■ **Listed entries**:
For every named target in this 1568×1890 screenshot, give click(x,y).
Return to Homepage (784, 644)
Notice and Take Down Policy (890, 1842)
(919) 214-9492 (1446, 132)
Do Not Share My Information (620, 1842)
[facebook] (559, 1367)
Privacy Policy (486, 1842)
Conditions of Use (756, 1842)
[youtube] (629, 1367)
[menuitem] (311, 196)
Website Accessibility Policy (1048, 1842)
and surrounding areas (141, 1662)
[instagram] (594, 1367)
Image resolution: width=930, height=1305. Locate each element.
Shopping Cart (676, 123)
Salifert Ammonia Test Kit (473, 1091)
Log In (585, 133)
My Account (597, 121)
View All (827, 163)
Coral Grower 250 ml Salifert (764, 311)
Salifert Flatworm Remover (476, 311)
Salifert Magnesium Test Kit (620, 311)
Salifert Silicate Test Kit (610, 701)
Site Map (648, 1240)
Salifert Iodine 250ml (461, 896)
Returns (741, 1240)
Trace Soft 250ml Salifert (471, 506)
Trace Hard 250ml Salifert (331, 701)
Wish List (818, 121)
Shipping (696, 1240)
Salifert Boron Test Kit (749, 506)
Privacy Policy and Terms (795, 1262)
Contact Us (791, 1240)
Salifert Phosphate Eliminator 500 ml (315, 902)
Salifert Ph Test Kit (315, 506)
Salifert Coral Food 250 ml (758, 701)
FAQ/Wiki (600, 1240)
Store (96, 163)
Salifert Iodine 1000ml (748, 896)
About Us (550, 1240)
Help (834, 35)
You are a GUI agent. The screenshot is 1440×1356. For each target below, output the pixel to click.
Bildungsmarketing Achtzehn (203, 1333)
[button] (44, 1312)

■ **Job**: Arrange every line of the listing above as a Markdown table with the columns Row and Line, numbering the rows in order and skipping blank lines.

■ **Reply to the task**:
| Row | Line |
|---|---|
| 1 | For every named target in this 1568×1890 screenshot, give click(x,y). |
| 2 | Return to Homepage (784, 644) |
| 3 | Notice and Take Down Policy (890, 1842) |
| 4 | (919) 214-9492 (1446, 132) |
| 5 | Do Not Share My Information (620, 1842) |
| 6 | [facebook] (559, 1367) |
| 7 | Privacy Policy (486, 1842) |
| 8 | Conditions of Use (756, 1842) |
| 9 | [youtube] (629, 1367) |
| 10 | [menuitem] (311, 196) |
| 11 | Website Accessibility Policy (1048, 1842) |
| 12 | and surrounding areas (141, 1662) |
| 13 | [instagram] (594, 1367) |
| 14 | Image resolution: width=930, height=1305. Locate each element. |
| 15 | Shopping Cart (676, 123) |
| 16 | Salifert Ammonia Test Kit (473, 1091) |
| 17 | Log In (585, 133) |
| 18 | My Account (597, 121) |
| 19 | View All (827, 163) |
| 20 | Coral Grower 250 ml Salifert (764, 311) |
| 21 | Salifert Flatworm Remover (476, 311) |
| 22 | Salifert Magnesium Test Kit (620, 311) |
| 23 | Salifert Silicate Test Kit (610, 701) |
| 24 | Site Map (648, 1240) |
| 25 | Salifert Iodine 250ml (461, 896) |
| 26 | Returns (741, 1240) |
| 27 | Trace Soft 250ml Salifert (471, 506) |
| 28 | Trace Hard 250ml Salifert (331, 701) |
| 29 | Wish List (818, 121) |
| 30 | Shipping (696, 1240) |
| 31 | Salifert Boron Test Kit (749, 506) |
| 32 | Privacy Policy and Terms (795, 1262) |
| 33 | Contact Us (791, 1240) |
| 34 | Salifert Phosphate Eliminator 500 ml (315, 902) |
| 35 | Salifert Ph Test Kit (315, 506) |
| 36 | Salifert Coral Food 250 ml (758, 701) |
| 37 | FAQ/Wiki (600, 1240) |
| 38 | Store (96, 163) |
| 39 | Salifert Iodine 1000ml (748, 896) |
| 40 | About Us (550, 1240) |
| 41 | Help (834, 35) |
| 42 | You are a GUI agent. The screenshot is 1440×1356. For each target below, output the pixel to click. |
| 43 | Bildungsmarketing Achtzehn (203, 1333) |
| 44 | [button] (44, 1312) |